=== Record excerpts ===
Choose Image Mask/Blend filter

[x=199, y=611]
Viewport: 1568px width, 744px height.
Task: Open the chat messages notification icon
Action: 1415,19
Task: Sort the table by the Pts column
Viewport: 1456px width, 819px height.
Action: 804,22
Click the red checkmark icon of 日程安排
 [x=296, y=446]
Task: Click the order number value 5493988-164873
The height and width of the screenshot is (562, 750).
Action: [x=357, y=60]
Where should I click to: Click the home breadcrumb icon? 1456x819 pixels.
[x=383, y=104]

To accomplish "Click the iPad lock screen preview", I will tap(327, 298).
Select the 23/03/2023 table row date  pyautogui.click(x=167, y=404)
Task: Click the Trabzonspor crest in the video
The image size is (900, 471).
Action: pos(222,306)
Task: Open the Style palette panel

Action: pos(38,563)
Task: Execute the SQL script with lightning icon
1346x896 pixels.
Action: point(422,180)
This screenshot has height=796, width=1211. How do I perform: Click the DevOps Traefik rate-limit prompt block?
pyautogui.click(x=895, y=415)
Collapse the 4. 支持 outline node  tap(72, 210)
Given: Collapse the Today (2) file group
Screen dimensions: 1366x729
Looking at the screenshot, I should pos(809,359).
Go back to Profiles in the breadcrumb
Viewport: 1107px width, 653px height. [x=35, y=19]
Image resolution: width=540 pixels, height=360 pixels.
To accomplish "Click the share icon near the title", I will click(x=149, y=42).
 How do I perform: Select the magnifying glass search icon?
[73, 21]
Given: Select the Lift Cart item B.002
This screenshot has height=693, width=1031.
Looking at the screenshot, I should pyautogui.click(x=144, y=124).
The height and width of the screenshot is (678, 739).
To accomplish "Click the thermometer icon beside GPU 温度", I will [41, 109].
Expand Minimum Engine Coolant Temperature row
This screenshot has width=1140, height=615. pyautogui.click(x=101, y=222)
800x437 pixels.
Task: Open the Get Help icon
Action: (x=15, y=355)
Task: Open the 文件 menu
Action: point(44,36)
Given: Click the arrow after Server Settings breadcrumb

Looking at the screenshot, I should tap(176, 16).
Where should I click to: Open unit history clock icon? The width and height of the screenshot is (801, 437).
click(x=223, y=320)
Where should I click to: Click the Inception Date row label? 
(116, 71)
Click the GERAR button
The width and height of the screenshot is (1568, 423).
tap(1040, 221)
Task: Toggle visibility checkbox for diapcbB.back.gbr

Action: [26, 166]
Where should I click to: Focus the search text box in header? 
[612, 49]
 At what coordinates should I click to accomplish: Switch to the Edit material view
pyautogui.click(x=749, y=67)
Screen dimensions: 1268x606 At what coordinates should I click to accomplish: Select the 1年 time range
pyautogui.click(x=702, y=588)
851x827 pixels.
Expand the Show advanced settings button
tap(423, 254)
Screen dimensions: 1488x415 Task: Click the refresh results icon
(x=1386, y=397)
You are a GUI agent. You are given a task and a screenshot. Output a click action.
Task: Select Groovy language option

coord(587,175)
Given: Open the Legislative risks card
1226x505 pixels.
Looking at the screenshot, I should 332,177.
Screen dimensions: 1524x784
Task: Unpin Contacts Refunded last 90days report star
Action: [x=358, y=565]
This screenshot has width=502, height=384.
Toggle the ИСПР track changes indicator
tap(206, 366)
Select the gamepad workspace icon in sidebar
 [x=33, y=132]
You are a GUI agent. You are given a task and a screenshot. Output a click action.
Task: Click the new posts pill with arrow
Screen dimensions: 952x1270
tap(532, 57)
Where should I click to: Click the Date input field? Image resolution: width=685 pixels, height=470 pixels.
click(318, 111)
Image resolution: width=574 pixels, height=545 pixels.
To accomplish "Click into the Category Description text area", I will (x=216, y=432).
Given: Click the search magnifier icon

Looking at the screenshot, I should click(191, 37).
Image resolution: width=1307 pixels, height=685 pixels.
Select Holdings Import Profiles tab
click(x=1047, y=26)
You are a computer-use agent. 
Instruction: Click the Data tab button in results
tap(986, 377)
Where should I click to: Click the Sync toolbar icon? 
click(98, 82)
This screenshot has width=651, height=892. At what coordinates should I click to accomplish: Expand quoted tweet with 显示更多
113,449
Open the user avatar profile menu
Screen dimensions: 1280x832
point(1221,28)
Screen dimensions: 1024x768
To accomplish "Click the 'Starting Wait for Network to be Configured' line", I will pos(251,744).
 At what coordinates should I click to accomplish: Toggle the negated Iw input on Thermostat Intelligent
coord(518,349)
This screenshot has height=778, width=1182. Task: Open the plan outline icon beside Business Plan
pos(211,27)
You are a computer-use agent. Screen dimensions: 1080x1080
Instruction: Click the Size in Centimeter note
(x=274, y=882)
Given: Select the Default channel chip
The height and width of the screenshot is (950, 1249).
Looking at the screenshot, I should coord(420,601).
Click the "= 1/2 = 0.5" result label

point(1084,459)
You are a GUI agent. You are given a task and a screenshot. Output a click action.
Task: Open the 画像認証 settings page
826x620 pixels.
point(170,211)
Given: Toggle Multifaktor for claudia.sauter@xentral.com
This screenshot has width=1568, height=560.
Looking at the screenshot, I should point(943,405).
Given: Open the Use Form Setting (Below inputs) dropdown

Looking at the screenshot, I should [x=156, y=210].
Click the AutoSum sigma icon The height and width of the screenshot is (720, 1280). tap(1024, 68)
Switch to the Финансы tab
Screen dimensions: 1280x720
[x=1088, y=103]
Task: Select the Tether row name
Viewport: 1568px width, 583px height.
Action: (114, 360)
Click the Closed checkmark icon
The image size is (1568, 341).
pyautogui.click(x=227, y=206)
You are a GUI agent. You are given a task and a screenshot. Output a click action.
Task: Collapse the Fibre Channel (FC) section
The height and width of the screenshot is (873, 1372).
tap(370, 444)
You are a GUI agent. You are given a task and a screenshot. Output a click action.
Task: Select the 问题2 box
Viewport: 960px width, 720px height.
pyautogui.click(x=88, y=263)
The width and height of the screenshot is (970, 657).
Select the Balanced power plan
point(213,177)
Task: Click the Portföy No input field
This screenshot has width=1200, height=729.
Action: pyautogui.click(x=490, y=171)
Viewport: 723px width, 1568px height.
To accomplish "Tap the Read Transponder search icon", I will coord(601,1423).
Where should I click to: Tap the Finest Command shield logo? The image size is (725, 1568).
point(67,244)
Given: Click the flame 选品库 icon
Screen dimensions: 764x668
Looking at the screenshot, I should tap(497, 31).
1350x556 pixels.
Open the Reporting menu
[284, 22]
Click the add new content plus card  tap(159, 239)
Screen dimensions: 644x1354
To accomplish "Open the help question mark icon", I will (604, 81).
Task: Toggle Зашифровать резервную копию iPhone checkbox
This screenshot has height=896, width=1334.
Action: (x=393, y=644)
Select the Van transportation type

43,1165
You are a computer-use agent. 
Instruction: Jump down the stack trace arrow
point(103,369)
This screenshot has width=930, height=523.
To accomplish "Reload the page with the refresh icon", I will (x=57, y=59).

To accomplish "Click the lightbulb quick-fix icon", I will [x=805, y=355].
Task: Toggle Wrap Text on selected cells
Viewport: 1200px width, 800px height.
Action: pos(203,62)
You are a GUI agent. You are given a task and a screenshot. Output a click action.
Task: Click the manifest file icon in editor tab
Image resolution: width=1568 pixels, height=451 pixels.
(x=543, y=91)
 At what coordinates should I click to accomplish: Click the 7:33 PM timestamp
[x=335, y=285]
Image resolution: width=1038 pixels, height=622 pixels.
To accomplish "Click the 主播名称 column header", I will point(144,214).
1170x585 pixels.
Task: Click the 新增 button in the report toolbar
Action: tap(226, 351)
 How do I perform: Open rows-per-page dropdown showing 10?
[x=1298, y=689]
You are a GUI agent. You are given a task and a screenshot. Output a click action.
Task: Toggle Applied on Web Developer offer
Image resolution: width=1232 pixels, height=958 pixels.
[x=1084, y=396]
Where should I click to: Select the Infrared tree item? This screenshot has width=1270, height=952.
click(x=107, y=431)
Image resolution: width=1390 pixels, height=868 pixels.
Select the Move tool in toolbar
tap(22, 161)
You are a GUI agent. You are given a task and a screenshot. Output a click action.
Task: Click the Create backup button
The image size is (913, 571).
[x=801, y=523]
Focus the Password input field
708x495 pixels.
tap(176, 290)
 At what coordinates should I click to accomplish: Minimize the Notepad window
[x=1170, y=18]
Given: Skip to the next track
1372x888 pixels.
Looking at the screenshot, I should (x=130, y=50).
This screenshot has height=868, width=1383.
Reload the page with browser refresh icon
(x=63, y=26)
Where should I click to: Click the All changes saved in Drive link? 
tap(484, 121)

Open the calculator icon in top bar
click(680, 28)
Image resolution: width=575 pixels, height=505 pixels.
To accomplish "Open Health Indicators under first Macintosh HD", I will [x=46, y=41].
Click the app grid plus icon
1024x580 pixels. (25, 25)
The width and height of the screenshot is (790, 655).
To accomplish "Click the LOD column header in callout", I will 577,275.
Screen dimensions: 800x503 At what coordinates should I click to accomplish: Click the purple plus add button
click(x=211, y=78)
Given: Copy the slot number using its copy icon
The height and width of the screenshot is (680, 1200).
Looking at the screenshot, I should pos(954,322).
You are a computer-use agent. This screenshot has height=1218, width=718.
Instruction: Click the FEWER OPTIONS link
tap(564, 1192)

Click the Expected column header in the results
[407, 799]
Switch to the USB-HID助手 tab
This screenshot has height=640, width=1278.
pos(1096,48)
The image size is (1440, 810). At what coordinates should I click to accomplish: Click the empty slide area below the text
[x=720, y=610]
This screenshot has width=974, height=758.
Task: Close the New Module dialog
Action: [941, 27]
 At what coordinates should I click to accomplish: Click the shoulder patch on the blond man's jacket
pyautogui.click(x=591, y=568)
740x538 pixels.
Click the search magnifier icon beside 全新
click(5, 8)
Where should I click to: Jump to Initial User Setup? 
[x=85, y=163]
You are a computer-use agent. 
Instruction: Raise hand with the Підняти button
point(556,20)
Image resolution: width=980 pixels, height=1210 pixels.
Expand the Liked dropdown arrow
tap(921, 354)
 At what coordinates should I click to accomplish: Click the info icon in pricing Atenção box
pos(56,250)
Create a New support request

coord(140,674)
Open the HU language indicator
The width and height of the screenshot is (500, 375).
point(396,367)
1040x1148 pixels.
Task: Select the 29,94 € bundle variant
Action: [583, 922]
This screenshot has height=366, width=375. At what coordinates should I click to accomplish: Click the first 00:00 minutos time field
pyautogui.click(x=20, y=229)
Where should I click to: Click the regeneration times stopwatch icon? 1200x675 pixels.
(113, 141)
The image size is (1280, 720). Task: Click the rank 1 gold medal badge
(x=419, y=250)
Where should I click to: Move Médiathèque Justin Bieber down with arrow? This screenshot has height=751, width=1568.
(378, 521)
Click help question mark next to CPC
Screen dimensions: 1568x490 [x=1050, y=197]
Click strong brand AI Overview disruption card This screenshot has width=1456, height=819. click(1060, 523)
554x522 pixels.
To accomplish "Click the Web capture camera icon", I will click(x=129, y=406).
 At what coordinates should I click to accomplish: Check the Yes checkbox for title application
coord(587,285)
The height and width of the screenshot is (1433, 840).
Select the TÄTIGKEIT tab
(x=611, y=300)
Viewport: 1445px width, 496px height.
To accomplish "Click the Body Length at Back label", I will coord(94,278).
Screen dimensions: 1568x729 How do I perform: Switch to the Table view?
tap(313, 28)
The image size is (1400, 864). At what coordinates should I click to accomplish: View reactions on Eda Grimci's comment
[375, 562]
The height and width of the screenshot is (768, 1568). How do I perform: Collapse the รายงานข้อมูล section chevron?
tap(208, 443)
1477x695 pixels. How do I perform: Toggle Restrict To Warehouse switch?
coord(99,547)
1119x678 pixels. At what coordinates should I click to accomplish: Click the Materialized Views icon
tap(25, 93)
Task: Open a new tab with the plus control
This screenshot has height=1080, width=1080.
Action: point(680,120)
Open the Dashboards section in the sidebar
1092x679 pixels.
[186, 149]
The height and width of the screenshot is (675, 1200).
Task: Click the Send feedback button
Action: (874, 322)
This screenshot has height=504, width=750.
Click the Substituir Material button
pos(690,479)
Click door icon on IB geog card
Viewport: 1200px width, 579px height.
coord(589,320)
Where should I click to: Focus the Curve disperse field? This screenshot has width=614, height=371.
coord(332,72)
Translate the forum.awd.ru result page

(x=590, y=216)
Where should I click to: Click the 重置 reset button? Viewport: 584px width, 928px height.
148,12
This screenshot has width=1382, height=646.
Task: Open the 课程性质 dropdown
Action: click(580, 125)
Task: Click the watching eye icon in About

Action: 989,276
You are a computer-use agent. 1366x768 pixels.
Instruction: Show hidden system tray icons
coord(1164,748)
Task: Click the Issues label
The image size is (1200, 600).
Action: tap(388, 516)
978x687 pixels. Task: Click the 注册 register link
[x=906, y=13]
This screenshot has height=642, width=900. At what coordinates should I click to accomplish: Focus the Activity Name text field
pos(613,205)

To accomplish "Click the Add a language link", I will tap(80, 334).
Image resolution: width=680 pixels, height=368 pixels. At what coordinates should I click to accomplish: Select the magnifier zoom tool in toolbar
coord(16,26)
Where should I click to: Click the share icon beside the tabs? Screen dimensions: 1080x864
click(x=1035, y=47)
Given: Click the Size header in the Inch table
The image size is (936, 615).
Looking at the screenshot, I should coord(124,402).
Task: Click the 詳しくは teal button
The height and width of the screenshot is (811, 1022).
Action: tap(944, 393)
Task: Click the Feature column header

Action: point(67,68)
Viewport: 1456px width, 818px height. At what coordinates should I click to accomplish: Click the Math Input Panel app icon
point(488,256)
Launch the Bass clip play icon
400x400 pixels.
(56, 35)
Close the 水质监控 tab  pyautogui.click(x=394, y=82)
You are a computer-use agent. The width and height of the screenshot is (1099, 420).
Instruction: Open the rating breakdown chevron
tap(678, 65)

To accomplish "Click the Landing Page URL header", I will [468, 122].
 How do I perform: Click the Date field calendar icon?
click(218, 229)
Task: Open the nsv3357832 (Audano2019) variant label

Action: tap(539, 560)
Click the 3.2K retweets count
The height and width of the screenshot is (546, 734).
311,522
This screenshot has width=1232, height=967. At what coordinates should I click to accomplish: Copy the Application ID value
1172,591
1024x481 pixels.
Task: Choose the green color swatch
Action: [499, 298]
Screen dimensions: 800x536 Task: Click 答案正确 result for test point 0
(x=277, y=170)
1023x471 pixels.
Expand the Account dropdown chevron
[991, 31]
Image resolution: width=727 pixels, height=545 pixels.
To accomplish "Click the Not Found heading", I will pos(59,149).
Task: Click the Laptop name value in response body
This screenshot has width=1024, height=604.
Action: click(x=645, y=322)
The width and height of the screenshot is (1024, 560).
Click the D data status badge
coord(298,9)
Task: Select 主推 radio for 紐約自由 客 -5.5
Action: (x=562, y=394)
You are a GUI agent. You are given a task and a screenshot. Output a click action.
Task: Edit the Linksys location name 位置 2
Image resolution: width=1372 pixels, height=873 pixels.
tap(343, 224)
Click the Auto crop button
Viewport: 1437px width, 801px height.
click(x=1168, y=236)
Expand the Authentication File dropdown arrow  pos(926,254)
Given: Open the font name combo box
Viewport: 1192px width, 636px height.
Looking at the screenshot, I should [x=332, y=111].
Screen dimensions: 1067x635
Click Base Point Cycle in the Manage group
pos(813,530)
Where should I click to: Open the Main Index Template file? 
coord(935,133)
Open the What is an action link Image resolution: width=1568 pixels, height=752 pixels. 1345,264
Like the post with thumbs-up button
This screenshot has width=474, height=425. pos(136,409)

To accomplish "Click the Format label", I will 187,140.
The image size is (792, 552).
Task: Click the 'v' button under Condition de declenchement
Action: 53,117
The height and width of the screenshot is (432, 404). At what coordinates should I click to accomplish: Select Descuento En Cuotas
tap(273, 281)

=== Aim of the exercise ===
If a line of the listing above contains "computer", pick it out and copy it.

=== Task result ===
You are a computer-use agent. 
You are a computer-use agent. Screen dimensions: 1080x1080
You are a computer-use agent. 
You are a computer-use agent. This screenshot has height=1218, width=718.
You are a computer-use agent. 
You are a computer-use agent. 1366x768 pixels.
You are a computer-use agent. The width and height of the screenshot is (1099, 420).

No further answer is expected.